Entrer dans un roman de Louise Erdrich, c’est se laisser prendre par la main et quitter le monde tel qu’on le connaît pour pénétrer dans des univers insolites où se mélangent souvent le réel et le merveilleux. Le pique-nique des orphelins ne fait pas exception à la règle. Sur des prémices qui pourraient augurer du pire mélo, elle tisse une tapisserie chatoyante sans jamais tomber dans le misérabilisme.
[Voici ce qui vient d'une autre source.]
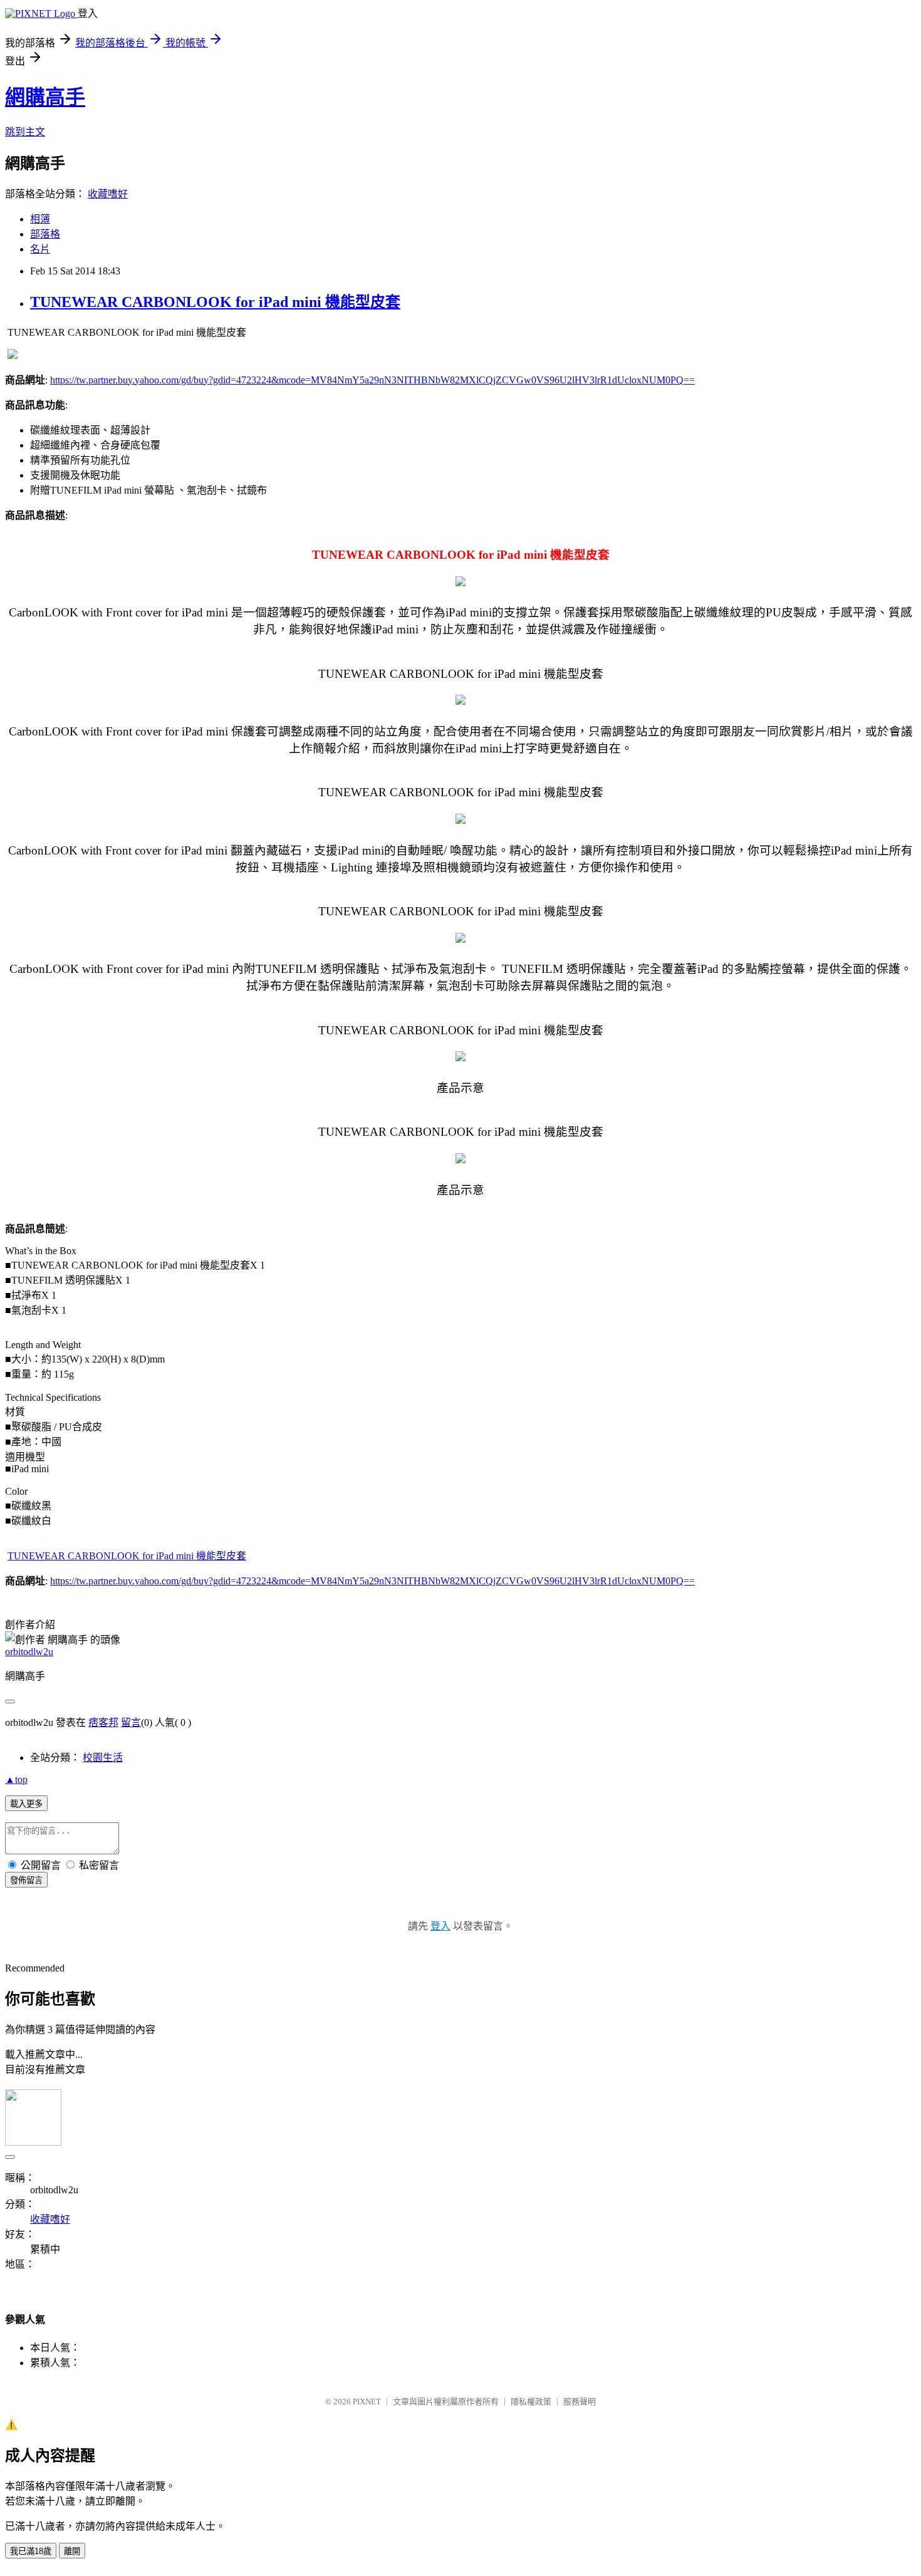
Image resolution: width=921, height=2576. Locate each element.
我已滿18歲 (30, 2551)
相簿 (40, 219)
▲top (16, 1779)
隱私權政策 (531, 2401)
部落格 (45, 234)
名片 (40, 249)
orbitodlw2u (29, 1651)
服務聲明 (579, 2401)
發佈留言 (26, 1880)
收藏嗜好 (108, 194)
Nous sommes à Argus, un bled perdu du Dakota du Nord, au début des années 1930. Un jour, Karl et sa sœur Mary, âgés respectivement de quatorze et onze ans, sautent d’un wagon de marchandises pour trouver refuge auprès de leur tante Fritzie après que leur mère les a abandonnés en s’envolant avec un aviateur lors d’une fête foraine. Mais Karl repart aussitôt, laissant sa sœur face à l’inconnu. Ainsi commence la chronique de Mary Adare et de son univers, chronique qui s’étendra sur une quarantaine d’années.
Acceptée et aimée dans sa famille d’adoption, Mary deviendra, au fil du temps, une femme forte, indépendante et qui ne s’en laisse pas conter. Elle reprendra la boucherie de l’oncle Pete et de tante Fritzie, secondée en cela par Célestine, une Amérindienne chippewa, son amie d’enfance et son plus solide soutien. À ce duo, il faut ajouter Sita, la cousine de Mary qui rêvait de devenir mannequin mais qui finira par sombrer dans la névrose et la neurasthénie.
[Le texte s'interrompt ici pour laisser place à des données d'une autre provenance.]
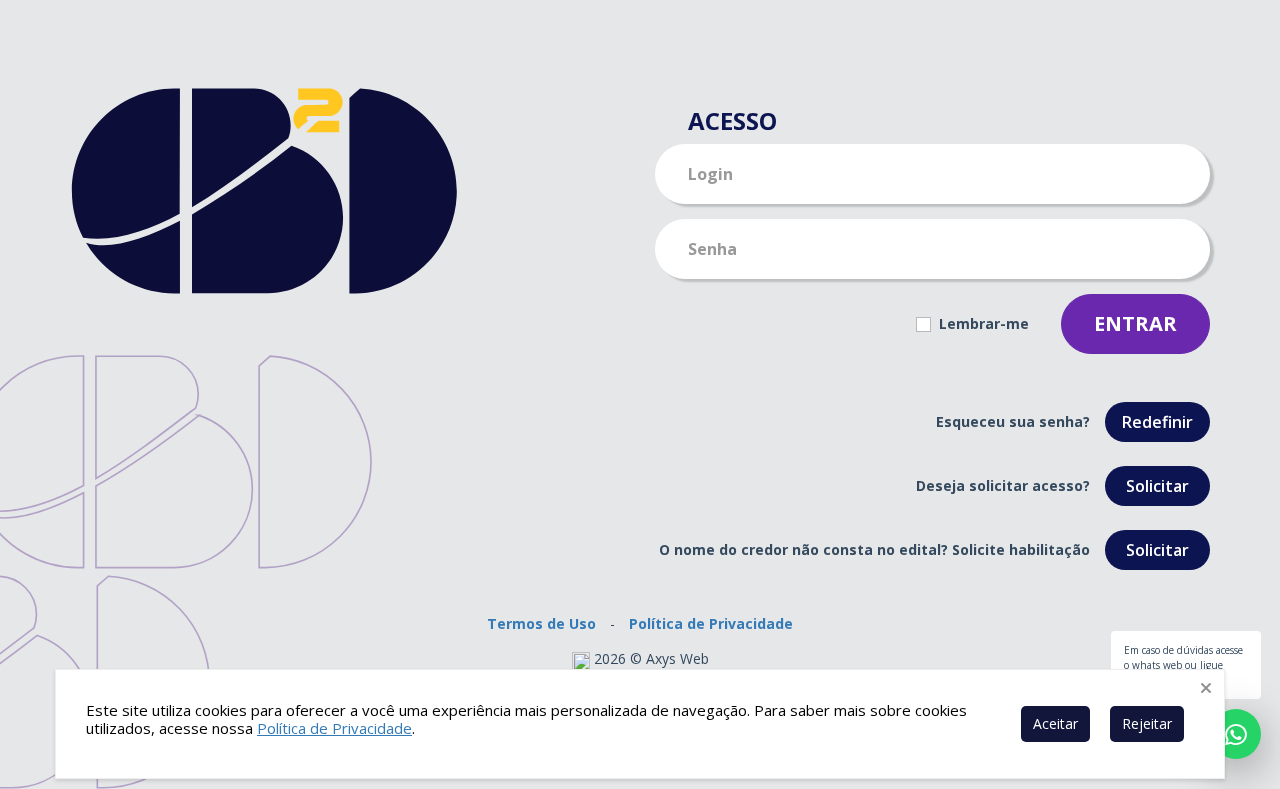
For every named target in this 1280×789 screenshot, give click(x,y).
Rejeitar (1147, 723)
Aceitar (1055, 723)
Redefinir (1157, 422)
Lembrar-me (982, 323)
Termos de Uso (541, 623)
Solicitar (1157, 486)
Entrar (1135, 323)
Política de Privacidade (711, 623)
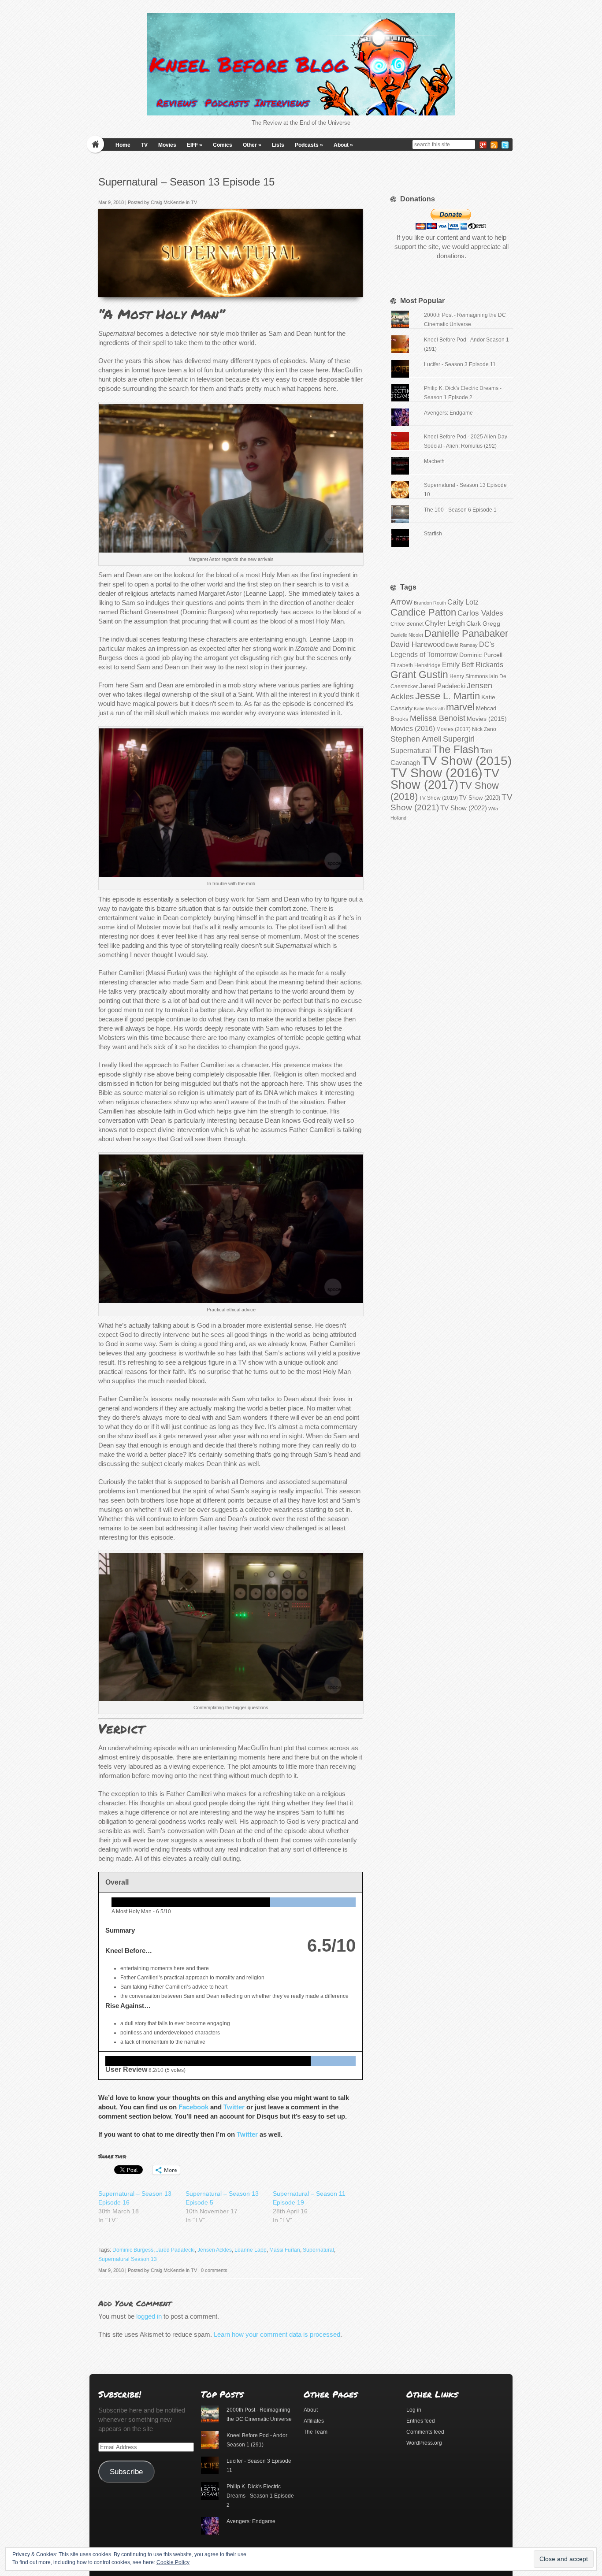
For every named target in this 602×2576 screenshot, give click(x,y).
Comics (222, 145)
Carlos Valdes (480, 613)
Autour de ce trio de femmes graviteront des personnages tantôt flamboyants, tantôt brisés : Karl, le météore à l’apparition intermittente, devenu mi-représentant de commerce, mi-vagabond ; Russell, le demi-frère de Célestine, héros de guerre revenu du combat handicapé ; Wallace Pfef, l’amant vaguement honteux de Karl, enrichi par la culture de la betterave ; et surtout Dot, la fille entêtée et violente qu’ont eue ensemble Célestine et Karl à la suite d’une courte union et sur qui tout le monde veille.
Roman choral d’un lyrisme dénué de tout sentimentalisme et construit sur des regards croisés comme en un jeu de miroirs où se réfléchissent petits événements et grandes tragédies, Le pique-nique des orphelins se présente finalement comme la galerie de portraits de quelques admirables femmes fortes et des hommes, plus faibles, qui leur font escorte. Paru en français pour la première fois en 1988 sous le titre de La branche cassée et proposé ici dans une nouvelle et remarquable traduction d’Isabelle Reinharez, ce roman fait, une fois de plus, la démonstration de l’immense talent de Louise Erdrich, qui la situe parmi les plus grands auteurs américains contemporains.